GIVEN REQUEST >> Pull out every line of the listing that contains the string "Practice", matching case exactly.

SUPPLIED RECORDS >>

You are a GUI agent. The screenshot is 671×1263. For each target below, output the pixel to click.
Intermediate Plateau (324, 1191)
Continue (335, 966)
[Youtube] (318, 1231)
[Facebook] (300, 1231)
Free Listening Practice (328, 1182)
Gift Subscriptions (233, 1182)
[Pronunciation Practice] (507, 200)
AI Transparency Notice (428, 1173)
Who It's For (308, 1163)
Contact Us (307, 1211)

RESULT >>
Free Listening Practice (328, 1182)
[Pronunciation Practice] (507, 200)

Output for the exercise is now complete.